:: SOURCE PASSAGE ::

I started this post months ago, before I went Blog MIA.   The last time I actually blogged was back in April and it was a Sunday Self, how appropriate that the first post since then is another Sunday Self.  And I think I can honestly say that this image is as poignant now as the day I looked at it’s imperfection on the back of my camera. 

Even though technically the focal point shifted (most likely I moved) and the picture above is just an incorrectly focused image, I saw more to it.  I realized how my own view of myself has gotten blurred. How I don’t see myself the way that God sees me, “the unfading beauty” of my inner self.  How I let my self-criticism distort my vision, how I couldn’t see myself clearly.  

I had a lot more to say about it all those months ago. When it was fresh in my mind. 

What I did (and continue to) do really, is to reset my thinking, to love and embrace who I am right now.  Inside and OUT.  I’ve struggled with pictures of myself for the last two years – I am as critical as the next woman – all I can see is that droopy eyelid that changes my face, those puffy circles under my eyes, that spot of white hair in my eyebrow… and the twenty pounds I need to lose.  (All I can see.)

The thing is, we need to see that inward beauty in a physical manifestation from time to time.  Sometimes we need to FEEL and BE pampered. There is nothing more relaxing (to most women) then going to the spa, having manicures or pedicures (the later I’ve never experienced) or getting our hair and/or makeup done.  When we look in the mirror and feel good about what we see, we walk a little smarter, there’s a kick in our step and our inner beauty spills out all that much more.  And when we feel good, those around us feel good.

:::

GIVEN REQUEST 1: According to the blog post, in what month did the writer last blog before this post?

:: DATASET RECORDS ::

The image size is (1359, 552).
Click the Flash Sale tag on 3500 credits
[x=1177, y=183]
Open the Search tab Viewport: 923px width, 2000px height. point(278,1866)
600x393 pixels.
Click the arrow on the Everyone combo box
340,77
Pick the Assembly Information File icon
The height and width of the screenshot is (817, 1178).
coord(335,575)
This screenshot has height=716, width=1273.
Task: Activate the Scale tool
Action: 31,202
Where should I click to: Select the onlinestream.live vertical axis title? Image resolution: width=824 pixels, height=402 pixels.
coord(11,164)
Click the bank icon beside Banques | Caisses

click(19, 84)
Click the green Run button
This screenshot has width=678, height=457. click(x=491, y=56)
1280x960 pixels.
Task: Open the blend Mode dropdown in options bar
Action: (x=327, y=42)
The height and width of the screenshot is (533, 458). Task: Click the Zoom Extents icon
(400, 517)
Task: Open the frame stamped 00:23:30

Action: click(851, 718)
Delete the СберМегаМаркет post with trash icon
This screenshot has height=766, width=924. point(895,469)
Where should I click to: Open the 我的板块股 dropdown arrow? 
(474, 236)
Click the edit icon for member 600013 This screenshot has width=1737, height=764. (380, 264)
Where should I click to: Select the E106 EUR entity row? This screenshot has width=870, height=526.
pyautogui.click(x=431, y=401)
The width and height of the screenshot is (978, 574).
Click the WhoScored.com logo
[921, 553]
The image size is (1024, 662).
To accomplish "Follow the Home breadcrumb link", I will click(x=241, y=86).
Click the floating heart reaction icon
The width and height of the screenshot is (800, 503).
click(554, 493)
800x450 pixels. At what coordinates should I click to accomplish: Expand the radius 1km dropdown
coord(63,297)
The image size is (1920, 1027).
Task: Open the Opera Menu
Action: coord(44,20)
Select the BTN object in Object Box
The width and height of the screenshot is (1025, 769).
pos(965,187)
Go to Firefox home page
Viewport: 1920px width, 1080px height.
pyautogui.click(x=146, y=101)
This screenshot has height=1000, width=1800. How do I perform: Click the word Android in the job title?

:::

GIVEN REQUEST 2: Echo the listing from the line containing "The width and height of the screenshot is (978, 574)." through the last line of the listing.

TASK ANSWER 1: April.

TASK ANSWER 2:
The width and height of the screenshot is (978, 574).
Click the WhoScored.com logo
[921, 553]
The image size is (1024, 662).
To accomplish "Follow the Home breadcrumb link", I will click(x=241, y=86).
Click the floating heart reaction icon
The width and height of the screenshot is (800, 503).
click(554, 493)
800x450 pixels. At what coordinates should I click to accomplish: Expand the radius 1km dropdown
coord(63,297)
The image size is (1920, 1027).
Task: Open the Opera Menu
Action: coord(44,20)
Select the BTN object in Object Box
The width and height of the screenshot is (1025, 769).
pos(965,187)
Go to Firefox home page
Viewport: 1920px width, 1080px height.
pyautogui.click(x=146, y=101)
This screenshot has height=1000, width=1800. How do I perform: Click the word Android in the job title?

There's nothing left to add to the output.